Limitations and caveats

  • EBITDA excludes depreciation and amortization, so it can overstate available cash for companies with significant capital expenditure needs.
  • EBITDA ignores taxes, principal repayments, and changes in working capital.
  • Accounting choices and one-time items can distort EBITDA (adjusted EBITDA).
  • Lease accounting standards and treatment can affect whether leases are added back.
  • Relying solely on this ratio can mask liquidity issues; complement it with cash-flow and leverage metrics.

Complementary metrics to check

  • EBIT (earnings before interest and taxes) ÷ Interest
  • Free Cash Flow ÷ Interest or Free Cash Flow to Debt Service
  • Debt-to-EBITDA (leverage)
  • Current ratio or operating cash flow coverage

Practical tips

  • Use trailing twelve months (TTM) figures for recent performance.
  • Adjust for non-recurring items to get a normalized EBITDA.
  • Compare against industry peers and historical company trends.
  • For capital-intensive businesses, emphasize cash-flow measures and consider using EBIT for coverage analysis.

Key takeaways

  • The EBITDA-to-interest coverage ratio helps assess a firm’s ability to service interest from operating earnings.
  • It’s useful for quick screening but has material limitations—especially for companies with high capex or volatile earnings.
  • Use it alongside other liquidity and leverage measures and apply conservative adjustments where appropriate.
══════
* _The task_
According to the EBITDA text, which figures should you use to reflect recent performance? The rows that follow have no connection to the EBITDA text.
══════
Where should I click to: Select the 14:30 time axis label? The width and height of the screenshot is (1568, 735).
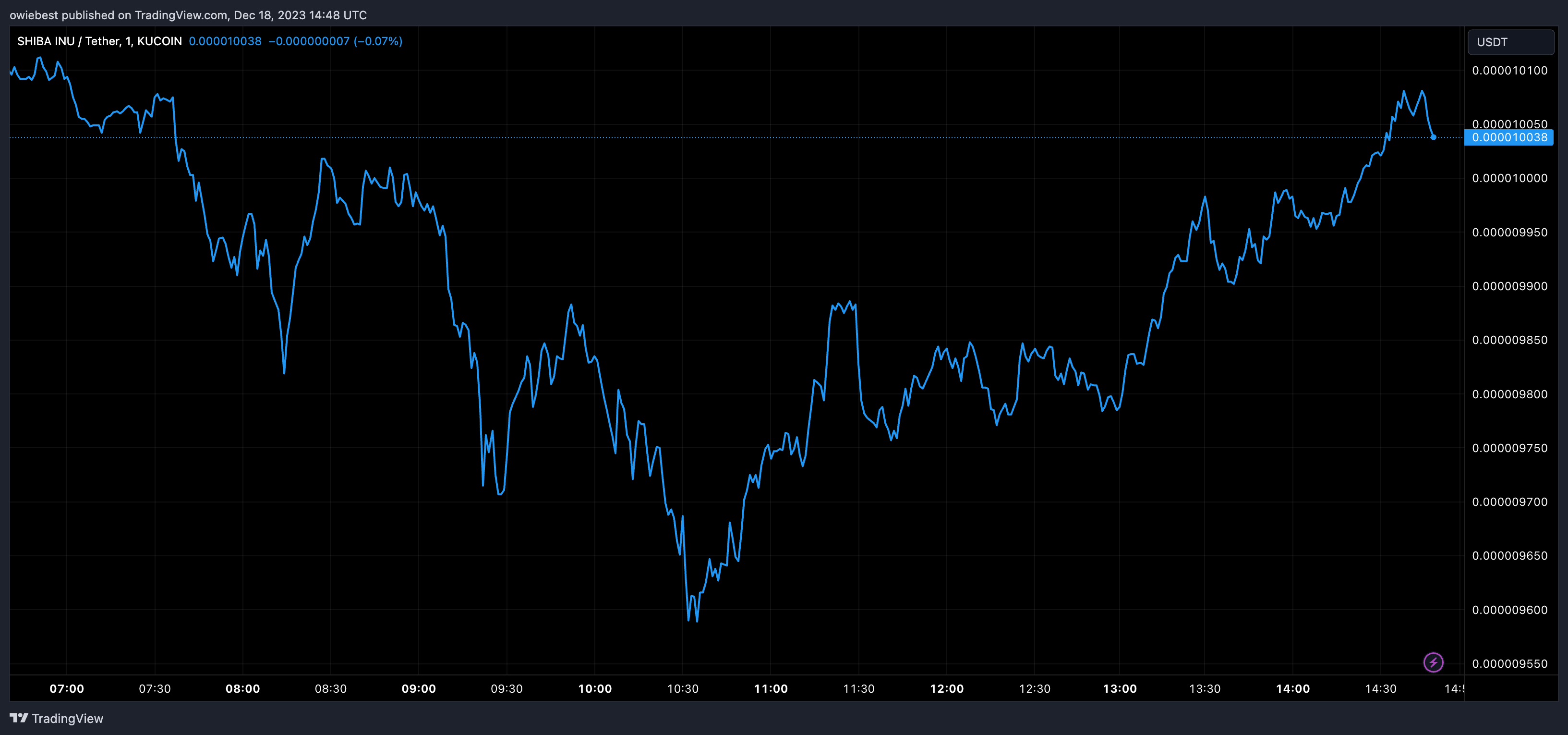(1381, 689)
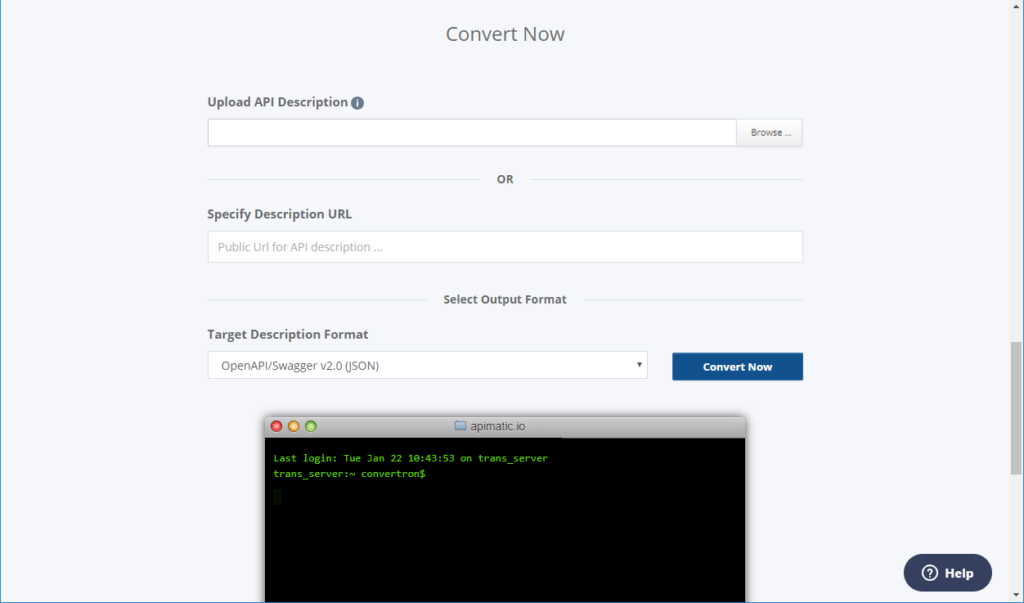Click the Browse button

click(x=768, y=132)

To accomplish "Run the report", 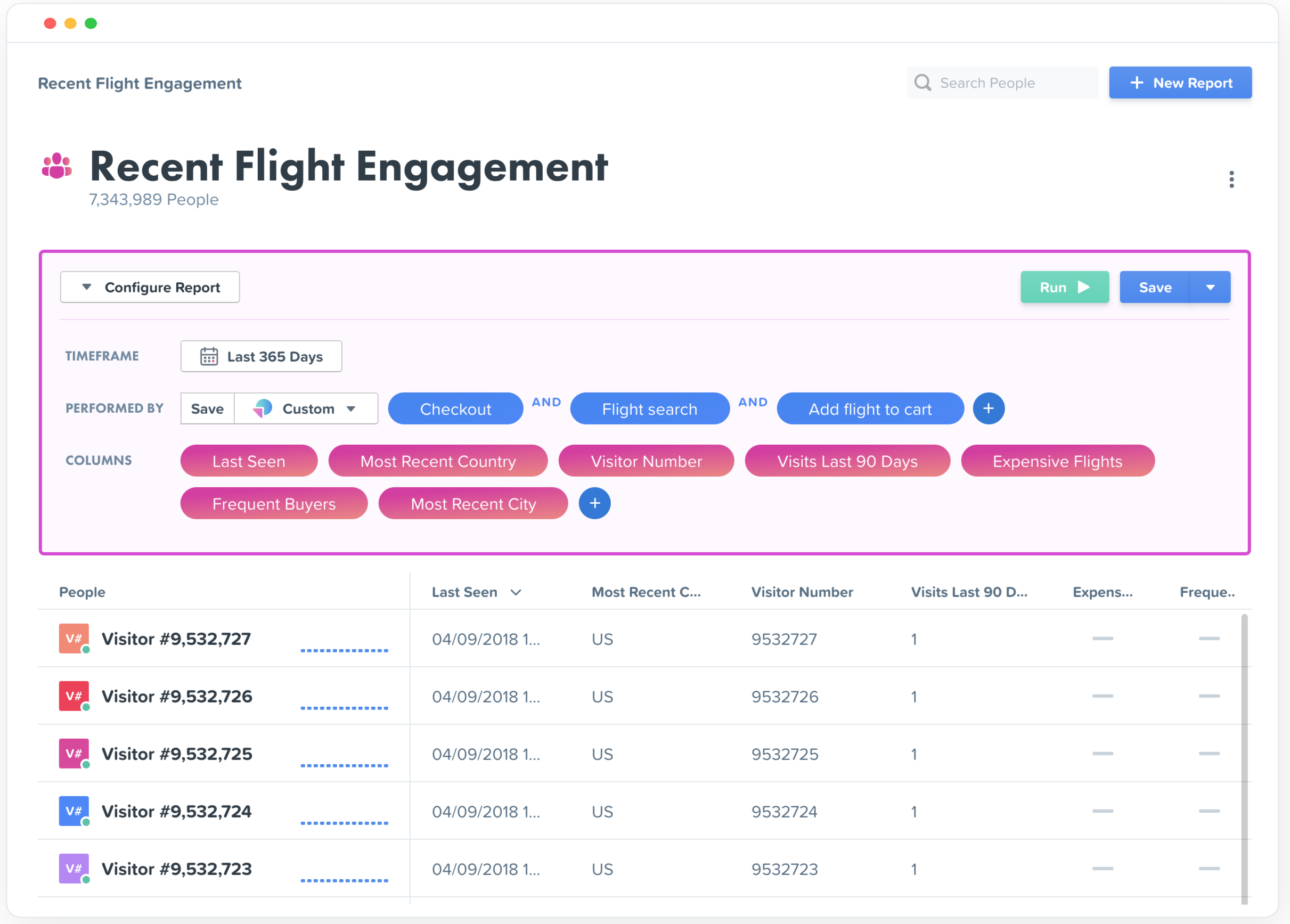I will tap(1064, 287).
══════
* _The answer_
Trailing twelve months (TTM) figures.